> [Texto de origem]:
Com essas palavras, Jacob iniciou seu depoimento ao Museu da Imagem e do Som em fevereiro de 1967, um depoimento que é tremendamente informativo sobre o aspecto pessoal, humano do grande músico. Naquele momento, Jacob estava prestes a gravar "Vibrações", talvez o Lp mais consagrado da história do choro, em que aparece maduro, com o solo e o acompanhamento perfeitamente integrados, no auge de seu perfeccionismo.

A obsessão pela qualidade, que marcou toda sua discografia chegava ao ponto mais alto e até hoje, "Vibrações" é uma rara unanimidade dentre os chorões e amantes do choro. Se no campo da realização musical Jacob foi e continua sendo uma referência, no que diz respeito ao pensamento crítico sobre o choro e suas trajetórias, julgo que já é hora de superarmos os dogmatismos "jacobianos" que têm impactado até os jovens chorões do século XXI. Vou citar apenas três exemplos, que poderiam ser dez ou vinte, dentre coisas que Jacob falou e outros repetiram acriticamente.

> [Itens do conjunto]:
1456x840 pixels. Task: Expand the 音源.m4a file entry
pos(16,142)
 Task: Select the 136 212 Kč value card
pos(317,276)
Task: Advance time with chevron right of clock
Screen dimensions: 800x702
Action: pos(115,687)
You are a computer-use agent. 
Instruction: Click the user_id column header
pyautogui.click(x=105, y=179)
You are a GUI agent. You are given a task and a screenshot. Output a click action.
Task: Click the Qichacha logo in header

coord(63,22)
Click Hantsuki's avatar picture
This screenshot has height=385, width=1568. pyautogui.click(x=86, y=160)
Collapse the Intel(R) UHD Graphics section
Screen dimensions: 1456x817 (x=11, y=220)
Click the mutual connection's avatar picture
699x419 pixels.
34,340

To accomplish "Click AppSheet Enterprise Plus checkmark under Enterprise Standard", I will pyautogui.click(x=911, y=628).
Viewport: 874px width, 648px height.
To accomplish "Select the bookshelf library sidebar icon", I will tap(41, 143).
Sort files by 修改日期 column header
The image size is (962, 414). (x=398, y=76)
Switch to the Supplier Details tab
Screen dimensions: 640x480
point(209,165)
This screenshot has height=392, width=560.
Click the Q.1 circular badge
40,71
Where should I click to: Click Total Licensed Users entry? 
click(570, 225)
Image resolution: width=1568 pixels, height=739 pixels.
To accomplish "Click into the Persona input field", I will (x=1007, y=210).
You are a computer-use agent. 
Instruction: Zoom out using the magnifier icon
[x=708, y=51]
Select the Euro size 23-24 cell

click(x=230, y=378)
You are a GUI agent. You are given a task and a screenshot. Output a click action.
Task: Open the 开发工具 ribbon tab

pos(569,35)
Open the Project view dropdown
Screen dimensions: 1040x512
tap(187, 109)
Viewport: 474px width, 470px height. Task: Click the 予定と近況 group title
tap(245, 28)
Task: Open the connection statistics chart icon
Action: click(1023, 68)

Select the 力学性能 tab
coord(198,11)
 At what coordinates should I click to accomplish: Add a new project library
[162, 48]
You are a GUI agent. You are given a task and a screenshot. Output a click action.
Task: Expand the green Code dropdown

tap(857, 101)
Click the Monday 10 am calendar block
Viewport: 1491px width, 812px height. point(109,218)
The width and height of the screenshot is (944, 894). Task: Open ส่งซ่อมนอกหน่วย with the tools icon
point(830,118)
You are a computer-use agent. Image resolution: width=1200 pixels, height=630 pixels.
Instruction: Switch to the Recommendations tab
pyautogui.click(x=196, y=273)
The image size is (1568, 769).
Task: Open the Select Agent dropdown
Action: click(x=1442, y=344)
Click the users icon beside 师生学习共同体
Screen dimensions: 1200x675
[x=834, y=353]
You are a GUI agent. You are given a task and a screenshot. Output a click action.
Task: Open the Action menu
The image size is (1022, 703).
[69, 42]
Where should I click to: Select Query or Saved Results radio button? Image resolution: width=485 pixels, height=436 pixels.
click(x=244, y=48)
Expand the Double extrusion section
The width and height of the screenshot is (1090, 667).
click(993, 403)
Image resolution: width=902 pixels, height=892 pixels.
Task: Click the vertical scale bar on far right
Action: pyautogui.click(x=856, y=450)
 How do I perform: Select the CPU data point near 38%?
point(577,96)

> [Tarefas propostas]:
(A) Reproduza fielmente, no texto sobre Jacob e o choro, tudo o que vai de "A obsessão pela" até "outros repetiram acriticamente.".
(B) Retome o texto sobre Jacob e o choro logo após a última frase apresentada e dê continuidade a ele.
Os itens não têm nenhum papel no que se pede aqui.

> [Resultados por tarefa]:
(A)
A obsessão pela qualidade, que marcou toda sua discografia chegava ao ponto mais alto e até hoje, "Vibrações" é uma rara unanimidade dentre os chorões e amantes do choro. Se no campo da realização musical Jacob foi e continua sendo uma referência, no que diz respeito ao pensamento crítico sobre o choro e suas trajetórias, julgo que já é hora de superarmos os dogmatismos "jacobianos" que têm impactado até os jovens chorões do século XXI. Vou citar apenas três exemplos, que poderiam ser dez ou vinte, dentre coisas que Jacob falou e outros repetiram acriticamente.

(B)
• O choro nasceu do encontro das três raças tristes: o negro, o índio e o português. (Depoimento ao MIS)
Ora, isso é uma bobagem musicológica que até hoje é repetida, por exemplo como definição do choro no documentário "Brasileirinho". A música europeia (não só a portuguesa) e a constante busca da surpresa rítmica, marca da influência africana, estão presentes. Mas e o índio? 

• A harmonia do choro tem de ser quadrada. (Depoimento ao MIS)
Jacob parecia não perceber que o uso dos acordes alterados, que ele creditava a bossa nova, já fazia parte da prática de Radamés, Garoto e outros modernizadores radiofônicos há mais de duas décadas. Ele próprio não respeitava essa regra, mas a ditava para os outros.

• Em 1953, dei entrevista ao jornal "O Tempo" de São Paulo, dizendo que em dez anos o choro estaria morto. Portanto, em 1963. E não está? (Depoimento ao MIS)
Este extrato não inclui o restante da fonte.